Professionals Online Safety Helpline update: April - July 2017
We have continued to see a rise in contacts during the second quarter of 2017, with 40% more contacts compared to the same period in 2016.
Abuse of Privacy
Whilst reputation management issues for schools continue to be the most commonly reported issue on the helpline, we have seen a particular increase (78% based on the same reporting period in 2016) in the number of contacts about abuse of privacy. A major factor in this increase is due to intimate images being shared without consent where voyeurism, coercion, extortion and blackmail may be involved. It’s important to clarify here that these would not be considered Revenge Porn cases as the victims are all under the age of 18.
These cases can be anything from content featuring children under the age of 13 posted without parental consent, to more sinister incidences where patterns of behaviour which shame/ humiliate young people and/ or professionals are used to share private information, impersonate or hack individuals (sometimes all three).
Most commonly used social networking sites will remove this type of content if it is reported as it breaches their community standards. However, increasingly complex cases involve several accounts and pieces of content which will have been shared widely, making it difficult for a victim to regain control of the situation. Extreme incidences have involved harvesting and selling on of intimate images, as well as racist video footage of pre-school children made without parental consent.
The media coverage around ‘Blue Whale’ continues, and we have seen a range of misinformation from authoritative bodies being circulated widely. Our own position on the matter remains the same and can be read here.
As we know, Keeping Children Safe in Education states that schools have a duty of care to ‘appropriately monitor’ young people’s internet use on their networks, and we believe that this increased focus on monitoring has contributed to a number of calls to the helpline from schools concerned about searches for content around Blue Whale.
If you’re confused about monitoring, you may find our guide to monitoring blog useful. SWGfL has recently developed its own Assisted Monitoring service, which benefits from working closely with the helpline when potential safeguarding concerns arise. You can read more about the service here.
With the new Digital Economy Act 2017 on the horizon (expected to be in place by April 2018) we are seeing more calls from educational settings about data compliance and their obligations under GDPR. Earlier this year we produced this blog which explains what schools can do to protect themselves under these new regulations.
SWGfL launched 360 Data in 2016, which is specifically designed to help schools review their policies and procedures around data protection and information security so is a great place to start for professionals working in this area.

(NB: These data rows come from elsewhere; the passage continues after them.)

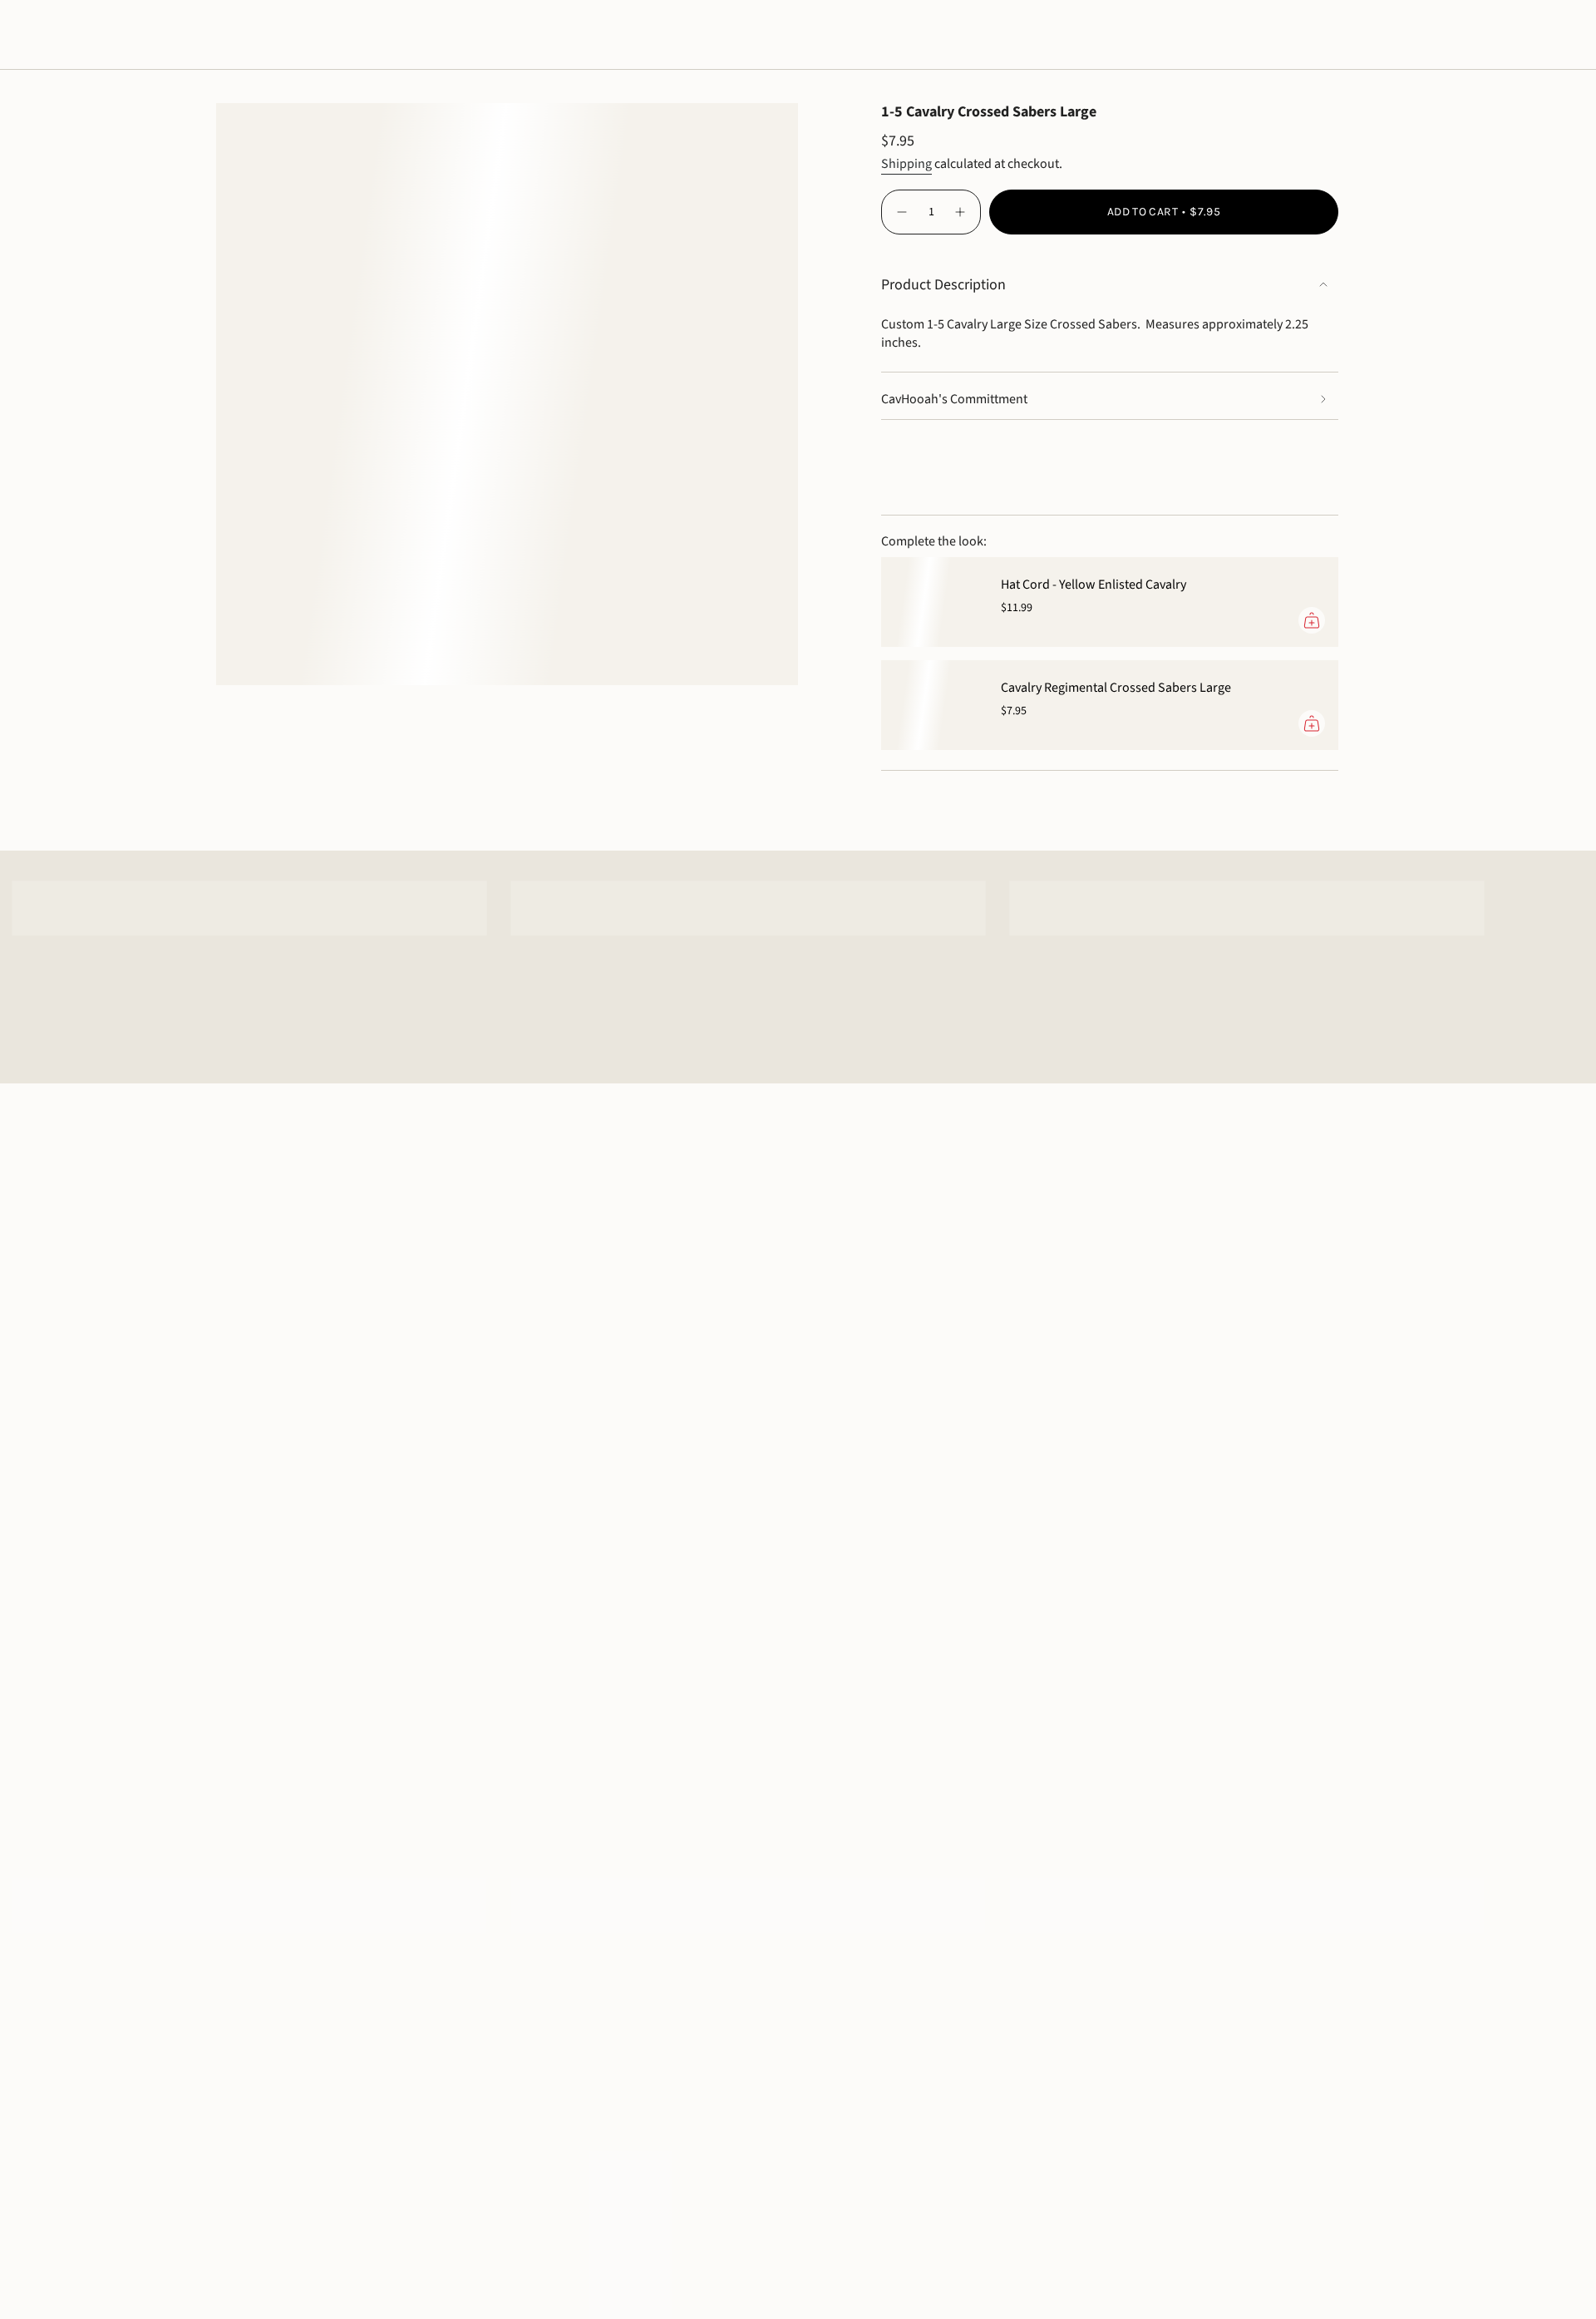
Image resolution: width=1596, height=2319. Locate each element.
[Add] (1311, 620)
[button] (64, 34)
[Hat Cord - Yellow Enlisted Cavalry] (931, 602)
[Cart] (1544, 35)
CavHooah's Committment (954, 399)
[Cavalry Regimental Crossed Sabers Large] (931, 705)
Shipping (906, 164)
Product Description (943, 284)
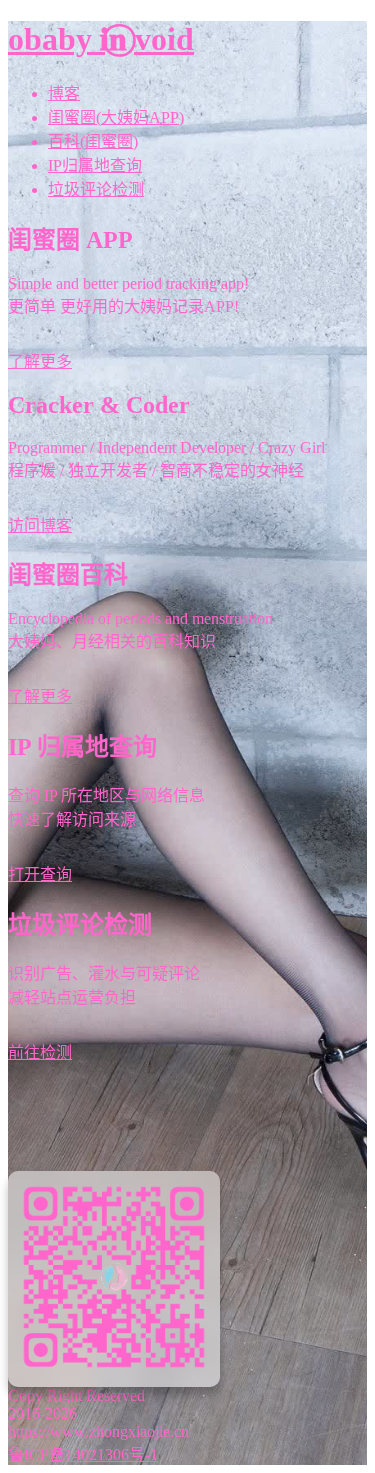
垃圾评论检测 (96, 189)
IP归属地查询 (95, 165)
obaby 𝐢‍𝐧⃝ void (101, 39)
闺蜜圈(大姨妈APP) (116, 117)
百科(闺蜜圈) (93, 141)
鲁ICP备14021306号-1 (83, 1454)
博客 (64, 93)
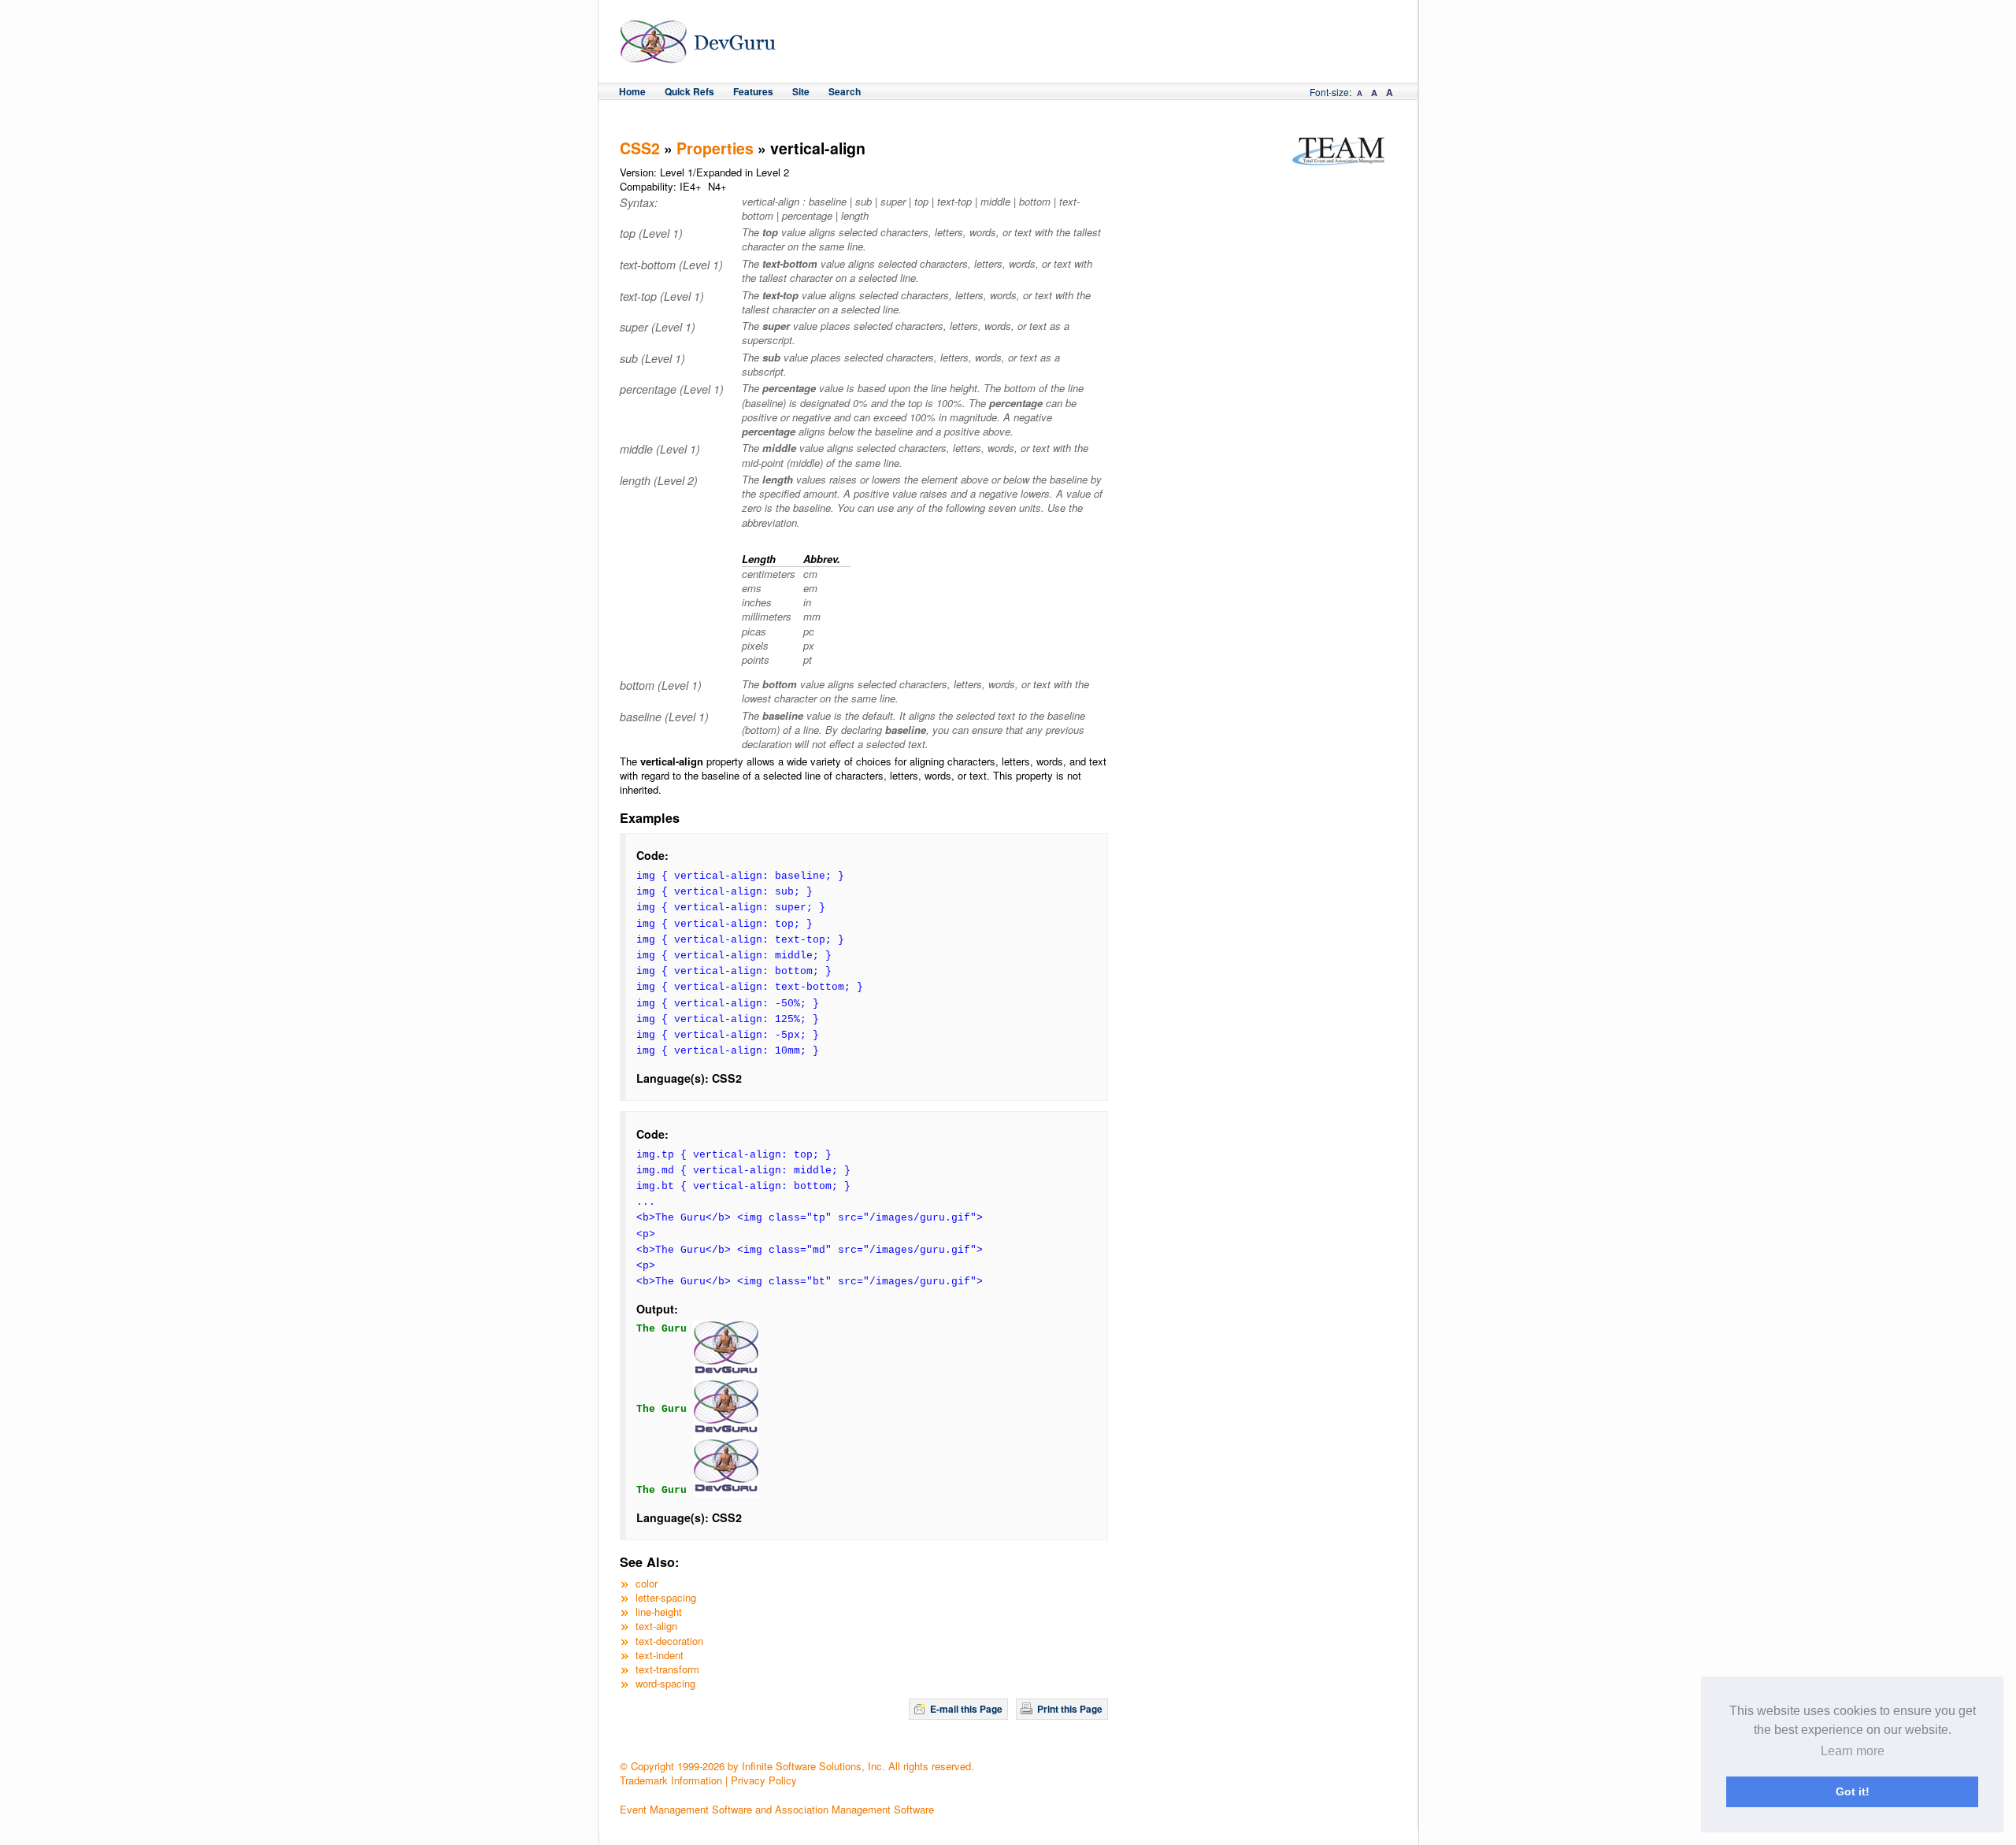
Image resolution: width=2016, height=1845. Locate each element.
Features (753, 91)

Whilst this topic is extremely important, we are hearing of instances where designated safeguarding leads are being given the responsibility of data protection without any extra time to allow for this work. As advocates for the safeguarding of young people, we would advise all members of the children’s workforce that their duty of care to young people remains paramount. Any time spent fulfilling GDPR obligations should not come at the expense of young people’s wellbeing.
The vast range of online safety issues brought to our attention highlights the need for a collaborative approach to working. We continue to work directly with industry partners to help resolve more complex issues, while involvement from local and national agencies and industry play a crucial part in resolving increasingly complex cases. It’s important now, more than ever, that we continue to work together in the pursuit of keeping everyone safer online.